Thin The Waistline In 3 Days With A Detox Plan

One of the keys to reducing the waistline is learning not to nibble between meals. It might seem like an insignificant habit, however, it can be fundamental if we want to hit the target.
Thin the waistline in 3 days with a detox plan

Thinning the waist is not an easy or quick task, because in many cases we are talking about a rather “rebellious” part of the body.

However, in most cases we can at least reduce the swelling, which will cause us to lose a few centimeters. To do this, you just need to change some habits.

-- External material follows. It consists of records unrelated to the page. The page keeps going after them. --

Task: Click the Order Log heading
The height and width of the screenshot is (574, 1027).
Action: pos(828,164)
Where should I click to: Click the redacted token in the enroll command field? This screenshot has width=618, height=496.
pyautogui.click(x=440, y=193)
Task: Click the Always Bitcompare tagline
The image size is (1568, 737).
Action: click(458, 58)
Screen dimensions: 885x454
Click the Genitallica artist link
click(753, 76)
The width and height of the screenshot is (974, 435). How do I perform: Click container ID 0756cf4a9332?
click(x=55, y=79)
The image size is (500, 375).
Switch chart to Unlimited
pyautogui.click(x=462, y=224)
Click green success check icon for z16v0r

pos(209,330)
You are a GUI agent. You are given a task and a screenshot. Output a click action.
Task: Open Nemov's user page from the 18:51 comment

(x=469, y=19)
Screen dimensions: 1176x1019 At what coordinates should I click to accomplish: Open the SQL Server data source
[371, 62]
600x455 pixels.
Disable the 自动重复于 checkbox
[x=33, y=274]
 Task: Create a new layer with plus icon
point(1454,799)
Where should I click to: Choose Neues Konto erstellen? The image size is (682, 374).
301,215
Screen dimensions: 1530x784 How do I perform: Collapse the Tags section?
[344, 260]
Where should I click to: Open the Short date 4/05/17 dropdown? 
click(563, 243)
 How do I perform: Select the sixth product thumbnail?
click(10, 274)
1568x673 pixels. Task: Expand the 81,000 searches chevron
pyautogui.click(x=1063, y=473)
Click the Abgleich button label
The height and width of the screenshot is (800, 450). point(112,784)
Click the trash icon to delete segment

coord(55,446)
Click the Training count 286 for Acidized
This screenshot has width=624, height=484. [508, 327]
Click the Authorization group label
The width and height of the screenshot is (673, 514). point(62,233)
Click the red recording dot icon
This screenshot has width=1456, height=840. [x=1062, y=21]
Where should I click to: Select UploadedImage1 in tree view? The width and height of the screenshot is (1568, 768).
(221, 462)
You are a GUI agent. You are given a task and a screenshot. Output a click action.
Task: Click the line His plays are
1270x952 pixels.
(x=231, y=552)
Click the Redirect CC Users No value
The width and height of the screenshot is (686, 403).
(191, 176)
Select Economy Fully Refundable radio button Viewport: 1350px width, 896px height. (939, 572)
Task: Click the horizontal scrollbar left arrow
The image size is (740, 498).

Find out how to reduce your belt with this three-day purification plan, also useful for eliminating liquids and toxins.

You will return to feel light and full of vitality.

Is it possible to thin the waistline in three days? 

thin the waist

Reading the title of this article, many people will think of one of those “miracle” diets, but harmful to health.

What we propose, however, is a healthy, conscious and balanced diet which, together with some tips, allows you to deflate the abdomen in a few days.

If you then decide to extend this detox plan or keep some of its elements, your health will thank you and you can continue to shrink your waist gradually.

The keys to success

The keys to thinning the waist and for this plan to be effective are as follows:

  • The quantities are very important and vary from person to person. We must avoid filling ourselves up to bursting  and learning to eat to the point where we are almost full, more or less when we are 80% full.
  • Furthermore, the last part of the meal is the most dangerous, since we generally like to finish with something sweet, that is, with the foods that make you fat more and widen the belt.
  • Many of us feel bloated after meals because we don’t chew food well. Each bite should be chewed calmly until it is almost liquid. 
  • In the evening, you should try to eat early to reduce the waistline. If towards the end of the evening you get hungry again, we will calm you down with a digestive infusion, a glass of vegetable milk, a kiwi, a handful of dried fruit, etc. This habit is fundamental: it will allow us to notice a permanent improvement.
  • Those suffering from digestive disorders should ask their doctor for advice to rule out possible allergies, food intolerances or nervous disorders that may be the basis of chronic inflammation of the intestine.

The breakfast

The breakfast to be consumed during these three days is a healthy, nutritious proposal, rich in raw foods, fibers, unsaturated fats and vegetable proteins.

It will help us feel full and full of vitality, as well as thin the waistline.

In the morning we will prepare this smoothie:

Ingredients

  • 1 ripe kiwi
  • 1 slice of fresh pineapple (can be substituted with 2 ripe plums or 1 apple)
  • ½ avocado
  • A clump of celery, without the stem, only the leaves.
  • 1 tablespoon of chia seeds soaked overnight (also add the soaking water) (10 g)
  • 15 almonds or hazelnuts, raw or toasted
  • A pinch of powdered ginger
  • 1 tablespoon of extra virgin coconut oil (15 g)
  • 1 teaspoon of maca powder (5 g)
  • A little stevia powder to sweeten (optional)

Preparation

  • In addition to the ingredients listed, add a little water or vegetable milk to facilitate preparation.
  • Put everything in the blender and operate it until you get a homogeneous cream.
  • You will get a good amount of smoothie that you can consume during the morning.

Lunch and dinner

The supporting structure of lunch and dinner are two portions:

  • A portion of raw or cooked vegetables: salad, sautéed vegetables, vegetable cream etc.
  • A portion of proteins: meat, fish, eggs, legumes, avocados, fresh cheese, dried fruit.

For lunch, raw vegetables and more consistent protein sources are more suitable, while for the evening cooked vegetables and leaner and more digestible protein foods are preferred.

  • Carbohydrates are to be consumed in small quantities, preferably at noon. They must be of good quality and wholemeal: brown rice, quinoa, millet, amaranth, spelled or cereal bread, potatoes, sweet potatoes, cassava, etc.
  • During the three days of the cleansing diet, we will not eat dessert.
  • Between meals, go ahead for dried fruit, homemade vegetable juices, banana, vegetable milk, etc.

Exercises and stretching

Finally, it is essential to walk as much as possible and  practice a medium intensity sport activity for at least half an hour a day.

In particular, sports that combine jumps, push-ups, squats and running are ideal for speeding up the metabolism and burning fat, especially in the waistline.